Every record must be copied exactly. Leave nothing out.

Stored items
=-=-=

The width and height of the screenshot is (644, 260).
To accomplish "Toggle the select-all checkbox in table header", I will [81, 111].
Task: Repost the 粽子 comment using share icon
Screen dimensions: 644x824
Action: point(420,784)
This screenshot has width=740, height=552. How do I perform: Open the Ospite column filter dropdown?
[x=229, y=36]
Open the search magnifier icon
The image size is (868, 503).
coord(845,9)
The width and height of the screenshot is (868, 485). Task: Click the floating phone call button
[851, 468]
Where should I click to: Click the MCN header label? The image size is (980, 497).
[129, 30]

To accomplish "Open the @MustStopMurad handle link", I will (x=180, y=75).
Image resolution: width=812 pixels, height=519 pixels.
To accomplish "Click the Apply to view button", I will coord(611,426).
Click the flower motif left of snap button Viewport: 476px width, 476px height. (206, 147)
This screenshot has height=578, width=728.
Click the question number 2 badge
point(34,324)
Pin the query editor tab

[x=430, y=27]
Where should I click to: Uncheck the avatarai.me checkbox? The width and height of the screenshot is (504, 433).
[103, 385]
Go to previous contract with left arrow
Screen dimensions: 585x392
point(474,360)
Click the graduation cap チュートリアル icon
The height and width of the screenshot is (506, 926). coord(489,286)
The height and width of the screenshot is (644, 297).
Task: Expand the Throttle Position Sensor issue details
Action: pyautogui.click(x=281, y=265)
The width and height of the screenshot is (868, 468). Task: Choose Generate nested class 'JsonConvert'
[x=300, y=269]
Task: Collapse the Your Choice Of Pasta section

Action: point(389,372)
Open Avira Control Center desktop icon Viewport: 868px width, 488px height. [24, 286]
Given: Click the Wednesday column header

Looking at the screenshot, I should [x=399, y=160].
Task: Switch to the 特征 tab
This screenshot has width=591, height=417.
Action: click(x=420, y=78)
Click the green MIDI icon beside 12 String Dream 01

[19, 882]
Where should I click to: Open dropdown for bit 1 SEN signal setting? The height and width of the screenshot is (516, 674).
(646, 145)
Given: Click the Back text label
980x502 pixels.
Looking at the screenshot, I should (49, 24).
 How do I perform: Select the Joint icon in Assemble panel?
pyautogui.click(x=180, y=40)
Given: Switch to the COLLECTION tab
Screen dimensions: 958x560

=-=-=

◆ Task response ◆
The width and height of the screenshot is (644, 260).
To accomplish "Toggle the select-all checkbox in table header", I will [81, 111].
Task: Repost the 粽子 comment using share icon
Screen dimensions: 644x824
Action: point(420,784)
This screenshot has width=740, height=552. How do I perform: Open the Ospite column filter dropdown?
[x=229, y=36]
Open the search magnifier icon
The image size is (868, 503).
coord(845,9)
The width and height of the screenshot is (868, 485). Task: Click the floating phone call button
[851, 468]
Where should I click to: Click the MCN header label? The image size is (980, 497).
[129, 30]

To accomplish "Open the @MustStopMurad handle link", I will (x=180, y=75).
Image resolution: width=812 pixels, height=519 pixels.
To accomplish "Click the Apply to view button", I will coord(611,426).
Click the flower motif left of snap button Viewport: 476px width, 476px height. (206, 147)
This screenshot has height=578, width=728.
Click the question number 2 badge
point(34,324)
Pin the query editor tab

[x=430, y=27]
Where should I click to: Uncheck the avatarai.me checkbox? The width and height of the screenshot is (504, 433).
[103, 385]
Go to previous contract with left arrow
Screen dimensions: 585x392
point(474,360)
Click the graduation cap チュートリアル icon
The height and width of the screenshot is (506, 926). coord(489,286)
The height and width of the screenshot is (644, 297).
Task: Expand the Throttle Position Sensor issue details
Action: pyautogui.click(x=281, y=265)
The width and height of the screenshot is (868, 468). Task: Choose Generate nested class 'JsonConvert'
[x=300, y=269]
Task: Collapse the Your Choice Of Pasta section

Action: point(389,372)
Open Avira Control Center desktop icon Viewport: 868px width, 488px height. [24, 286]
Given: Click the Wednesday column header

Looking at the screenshot, I should [x=399, y=160].
Task: Switch to the 特征 tab
This screenshot has width=591, height=417.
Action: click(x=420, y=78)
Click the green MIDI icon beside 12 String Dream 01

[19, 882]
Where should I click to: Open dropdown for bit 1 SEN signal setting? The height and width of the screenshot is (516, 674).
(646, 145)
Given: Click the Back text label
980x502 pixels.
Looking at the screenshot, I should (49, 24).
 How do I perform: Select the Joint icon in Assemble panel?
pyautogui.click(x=180, y=40)
Given: Switch to the COLLECTION tab
Screen dimensions: 958x560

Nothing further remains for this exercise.